As I read through his article, I started thinking that this could work in a different way than he suggests (a series of Pyrrhic victories that leave you weaker for the strain or force you to sacrifice to succeed). What if your character, who started out at the peak of his/her training in his/her 20's got older with each level? One of the things that always bothered me about the game Fable was that my character continued to get stronger and more agile as he got older. And while that may be the case until your 30's-40's, you certainly start to go down hill by the time you're approaching 60, especially if you've led the type of like a video game protagonist lives. It makes more sense to me to have a character get physically weaker as they age. However, that doesn't mean they can't compensate for it in different ways.
The game I envision has you start out as a brutish 20 something. You are physically strong, but that's about it. As you level up, you gain experience in the real sense of learning how the game works, but also (for the character, anyway) you gain life experience. You could also have sliders for influence in your community, political and economic affluence and technical or magical skill. You can focus on one of these (or maybe several) to compensate for your initially high stats dropping.
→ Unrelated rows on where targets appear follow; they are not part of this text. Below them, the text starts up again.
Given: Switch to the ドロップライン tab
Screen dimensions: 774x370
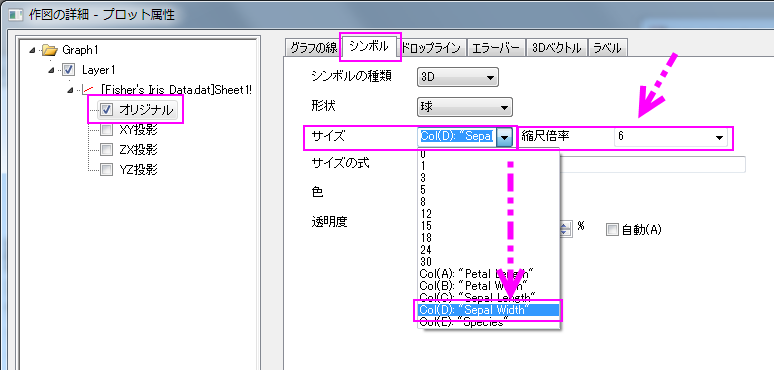Looking at the screenshot, I should [432, 48].
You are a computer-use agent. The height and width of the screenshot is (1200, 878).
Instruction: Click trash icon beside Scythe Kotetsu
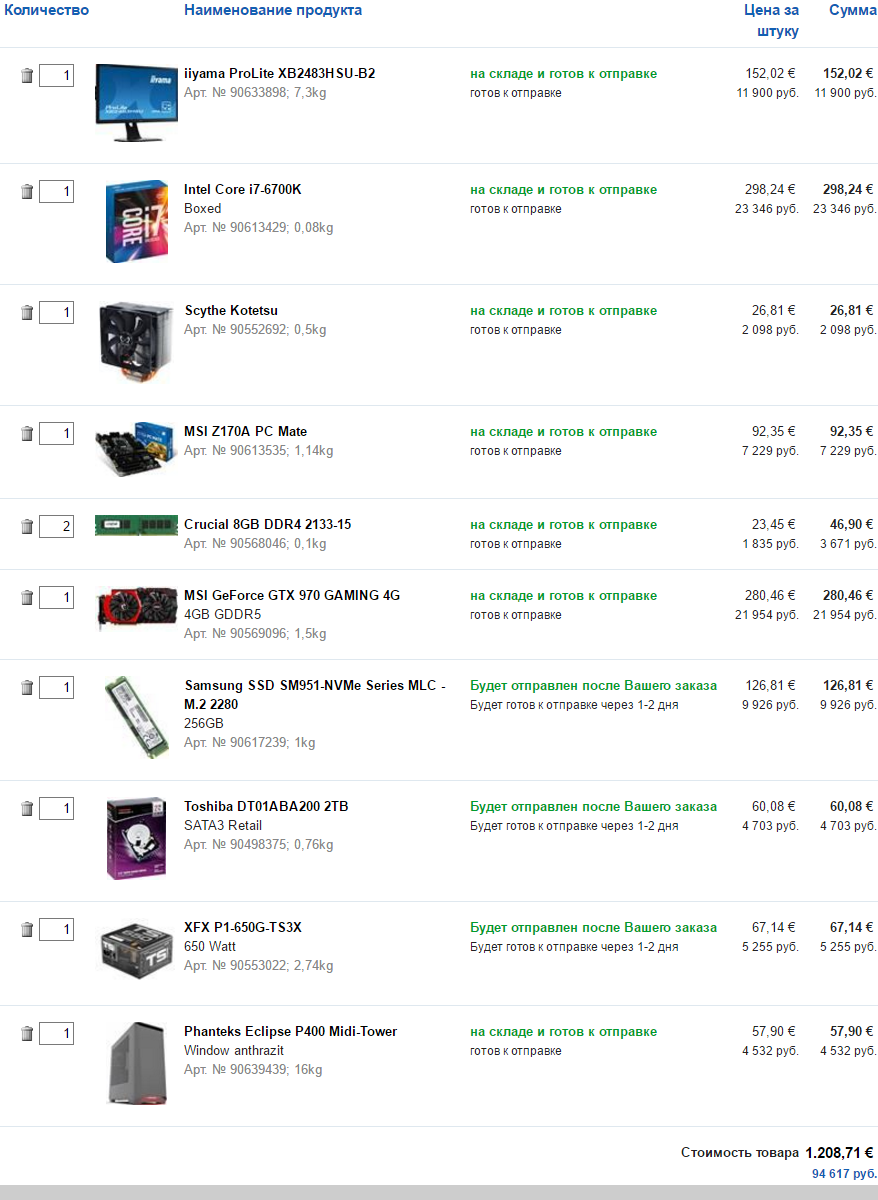click(27, 312)
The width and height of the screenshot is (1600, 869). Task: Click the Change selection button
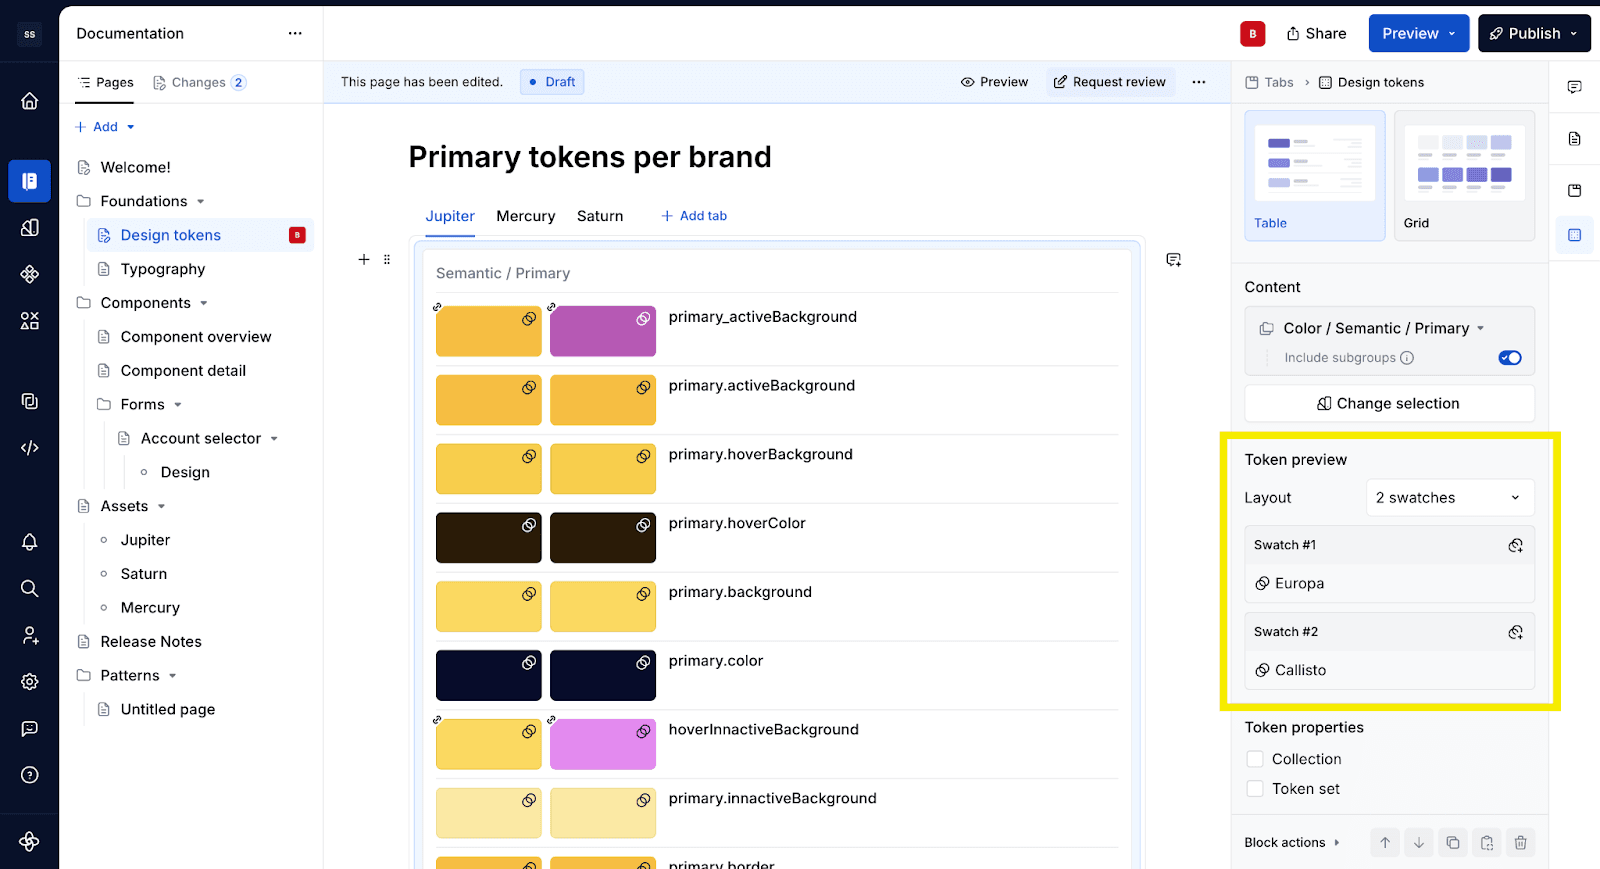(1389, 404)
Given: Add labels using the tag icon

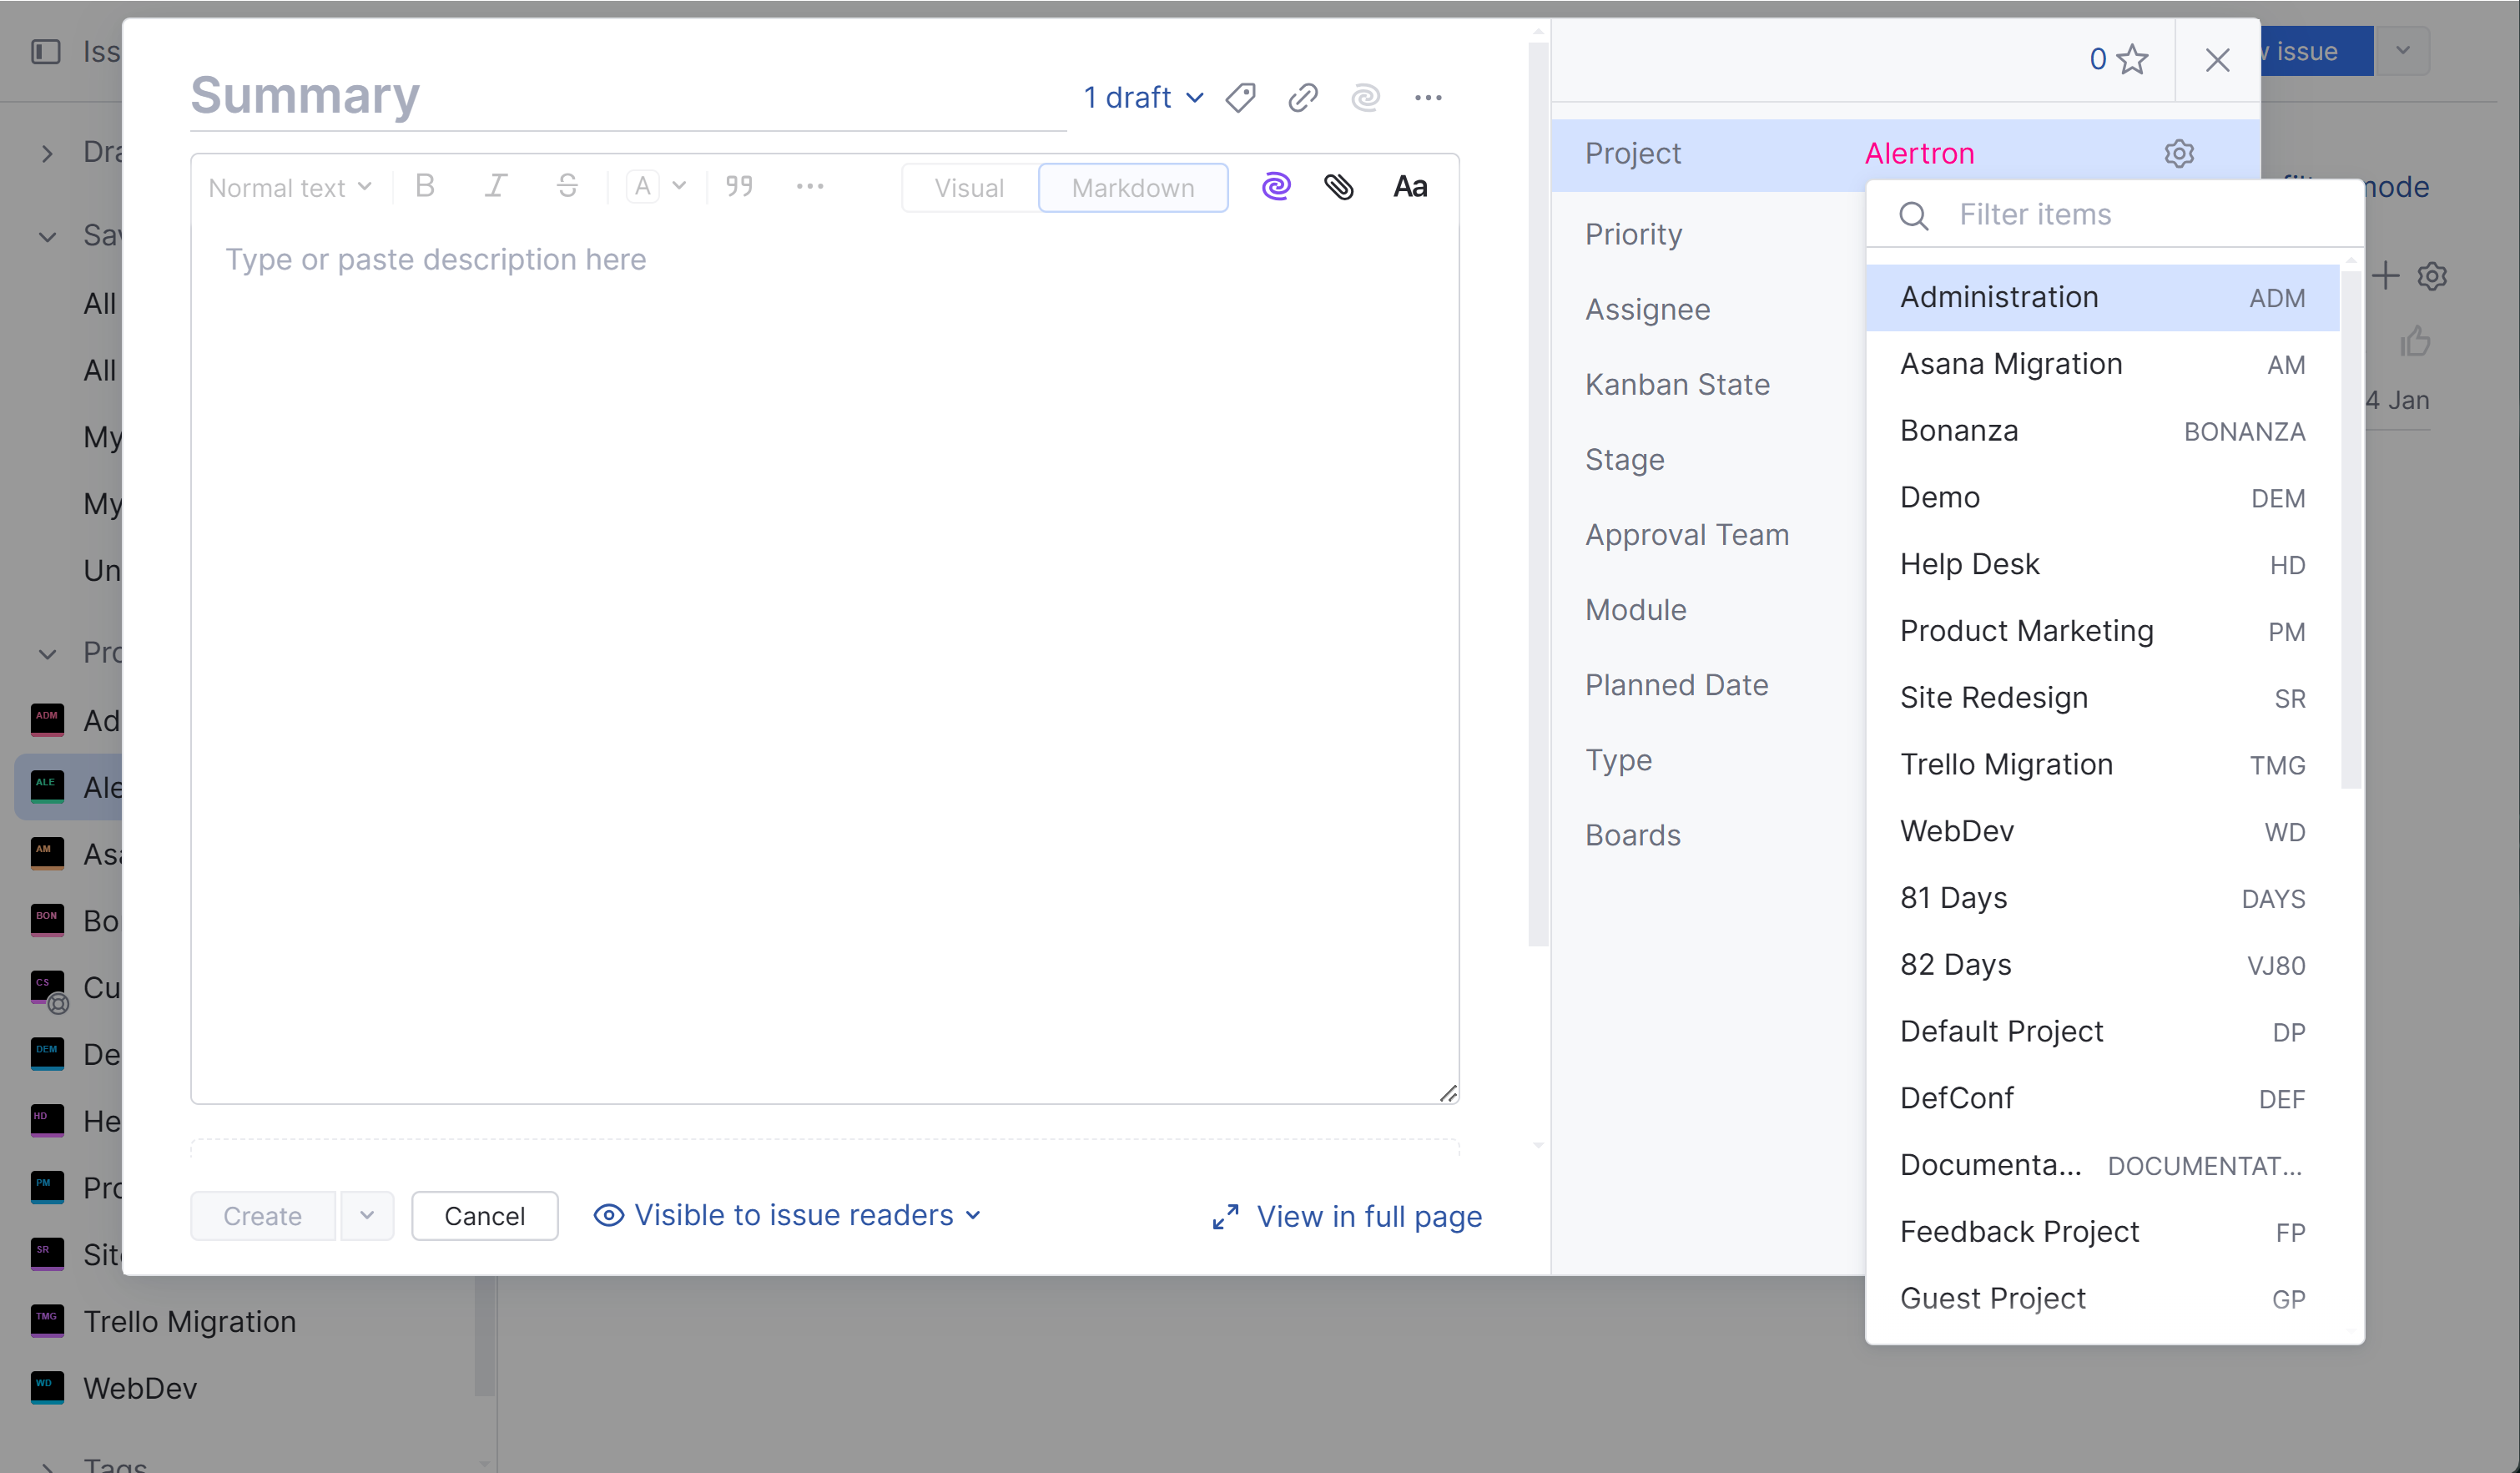Looking at the screenshot, I should coord(1240,97).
So if you focused on intellect, you might gain an affinity for the arcane arts and learn powerful spells. If you put your focus into technical understanding, you can create long range weaponry so when your strength fails you, your back from the front lines.
The big difference I can see in everyone starting out as a soldier and working there way up to different classes that are not necessarily stronger but require more skill and preparation is that you could raid or go on a dungeon run right out of the gate. Imagine a game where older guilds were always on the look-out to hire newb mercenaries to use as cannon fodder for there raids? You have a group of 10 more advanced players that stand in the back and deal damage/heal while a line of 15 soldiers (all level 1-5) are hired to keep the monsters away from the experienced players. This would, in a sense, mirror real life in that the lower on the totem pole you are, the closer you get to the front lines and vice versa.
I think this idea certainly has merit and gets new players into the game right away, but seeing the older players and the cool things they can do gives immediate incentive while the older players have incentive to help new players since they need them as meat shields. I'd play that game.